### Your instructions
Only the lines from the one containing "Toggle the Channel Name checkbox" through the end of the entries are to be copied, exactly and without pictures, please.

### Records for the exercise
::::
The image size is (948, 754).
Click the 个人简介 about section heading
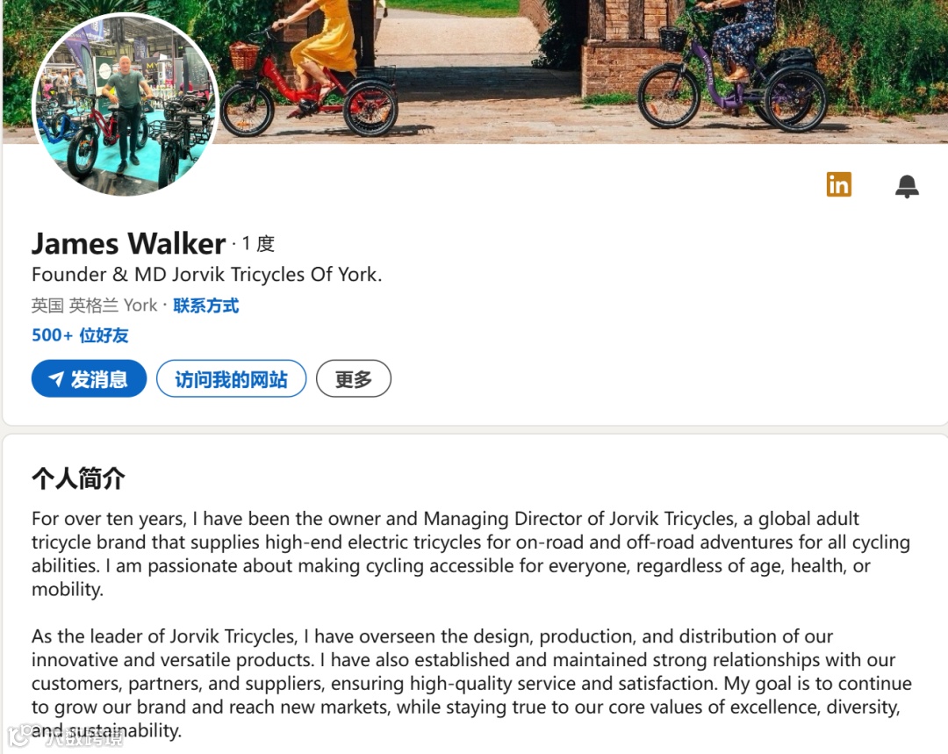78,478
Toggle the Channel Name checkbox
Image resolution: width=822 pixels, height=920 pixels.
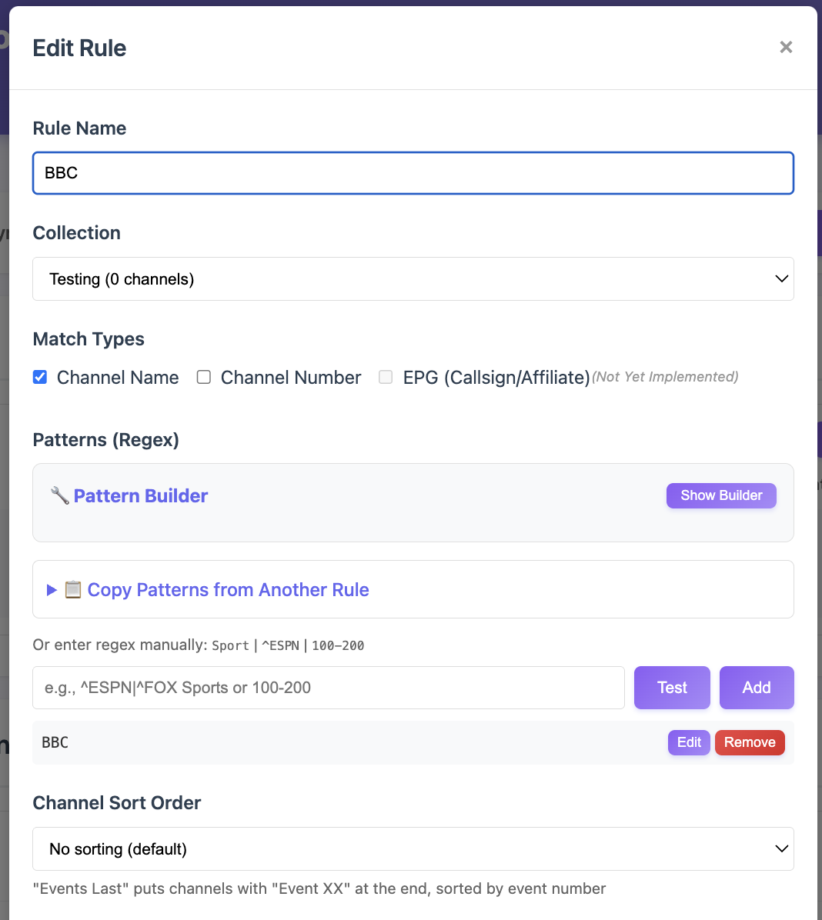click(x=40, y=377)
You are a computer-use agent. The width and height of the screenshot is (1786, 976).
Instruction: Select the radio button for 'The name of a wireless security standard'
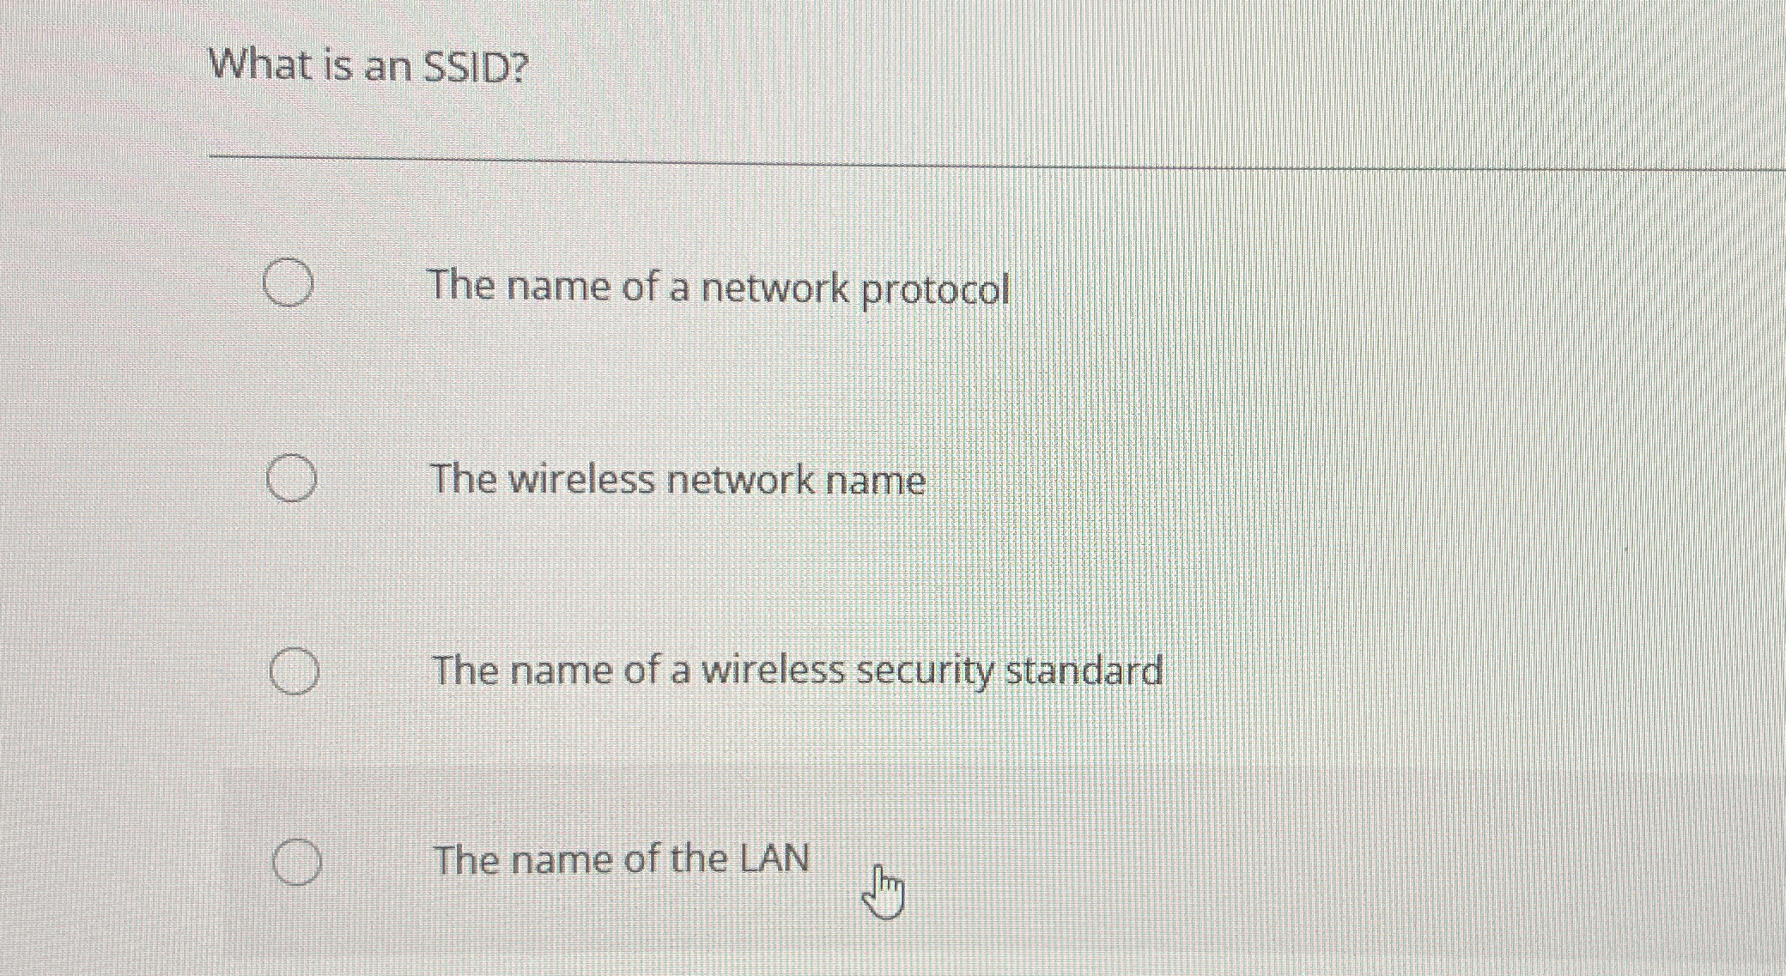tap(295, 671)
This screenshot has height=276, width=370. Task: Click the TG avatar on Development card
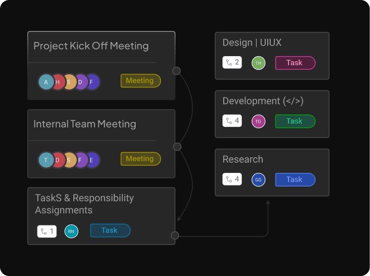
::::
### Solution to the problem
Toggle the Channel Name checkbox
Image resolution: width=822 pixels, height=920 pixels.
click(x=40, y=377)
You are a computer-use agent. The width and height of the screenshot is (1786, 976).
Instruction: Select the radio button for 'The name of a wireless security standard'
tap(295, 671)
This screenshot has height=276, width=370. Task: Click the TG avatar on Development card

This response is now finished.